Both of these families have more members, including Rafa’s wife and mother-in-law, and Guillermo’s second wife, whom he openly resents, but there’s no point in confusing matters by getting into all that. Suffice it to say, these people don’t like each other very much, and they’re being forced to live together in extremely close proximity.

But as it turns out – and this is the major spoiler bit – they’re all there under false pretenses, with the calamity they’re all hiding from having been manufactured by Kimera. This kind of allows Pina and Lobato to have their cake and eat it in the sense of having all the tension and claustrophobia of impending societal collapse while also not skimping on the conspiratorial heist-y thriller elements. But it doesn’t work like that in practice. Once you realize that the show isn’t actually about what you thought it was about, it falls apart a bit, becoming a serviceable but familiar thriller instead of a fascinating post-apocalyptic social experiment.

Sure, all the heavy-handed class commentary is still there, and the sneakier elements of the premise allow for some relevant exploration of how easily manipulable people can be, especially those who are used to paying for any privilege they desire, but the pace decreases as things go. The impressive production – which feels almost sci-fi with its tech and distinct color-coded uniforms – becomes sterile and oppressive for the wrong reasons, powered by tropey and sometimes – okay, often – unconvincing relationship drama.

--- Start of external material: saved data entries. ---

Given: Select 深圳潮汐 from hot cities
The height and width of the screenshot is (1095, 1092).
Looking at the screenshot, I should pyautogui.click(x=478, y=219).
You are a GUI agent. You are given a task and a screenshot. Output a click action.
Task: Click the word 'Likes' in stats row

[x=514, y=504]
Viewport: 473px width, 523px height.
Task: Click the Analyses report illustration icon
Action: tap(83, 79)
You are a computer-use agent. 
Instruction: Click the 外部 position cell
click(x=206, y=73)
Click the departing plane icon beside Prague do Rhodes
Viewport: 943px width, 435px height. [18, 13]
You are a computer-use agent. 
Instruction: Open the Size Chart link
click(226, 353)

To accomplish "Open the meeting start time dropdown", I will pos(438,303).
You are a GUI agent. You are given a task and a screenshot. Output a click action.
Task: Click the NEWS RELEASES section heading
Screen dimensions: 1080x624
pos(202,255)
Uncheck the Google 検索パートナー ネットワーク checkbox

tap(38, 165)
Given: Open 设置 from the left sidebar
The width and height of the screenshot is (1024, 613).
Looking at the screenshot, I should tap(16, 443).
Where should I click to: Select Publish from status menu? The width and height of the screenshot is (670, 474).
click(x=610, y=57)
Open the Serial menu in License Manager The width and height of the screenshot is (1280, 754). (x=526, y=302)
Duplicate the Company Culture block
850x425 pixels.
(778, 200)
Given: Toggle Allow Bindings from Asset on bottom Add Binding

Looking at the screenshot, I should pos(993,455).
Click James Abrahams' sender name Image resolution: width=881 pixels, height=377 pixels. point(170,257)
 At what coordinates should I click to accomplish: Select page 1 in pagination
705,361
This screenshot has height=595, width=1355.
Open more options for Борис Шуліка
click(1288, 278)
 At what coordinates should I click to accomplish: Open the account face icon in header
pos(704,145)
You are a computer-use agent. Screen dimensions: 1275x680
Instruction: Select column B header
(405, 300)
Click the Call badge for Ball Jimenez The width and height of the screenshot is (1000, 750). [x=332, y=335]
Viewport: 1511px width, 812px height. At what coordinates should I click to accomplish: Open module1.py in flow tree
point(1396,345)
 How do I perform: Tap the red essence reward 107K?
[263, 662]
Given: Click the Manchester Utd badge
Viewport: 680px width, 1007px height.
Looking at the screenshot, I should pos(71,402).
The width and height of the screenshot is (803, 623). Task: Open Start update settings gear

There’s a predictability in Billionaire’s Bunker’s brand of chaos. Its characters, too, can feel overly familiar, despite capable performances bringing them to life. The problem with the filthy rich is you tend not to care about their financial or physical fortunes, and there’s a bit of that here, but what’s mostly at fault is repetitive plotting and character writing that dulls a keen initial premise. A shame, really.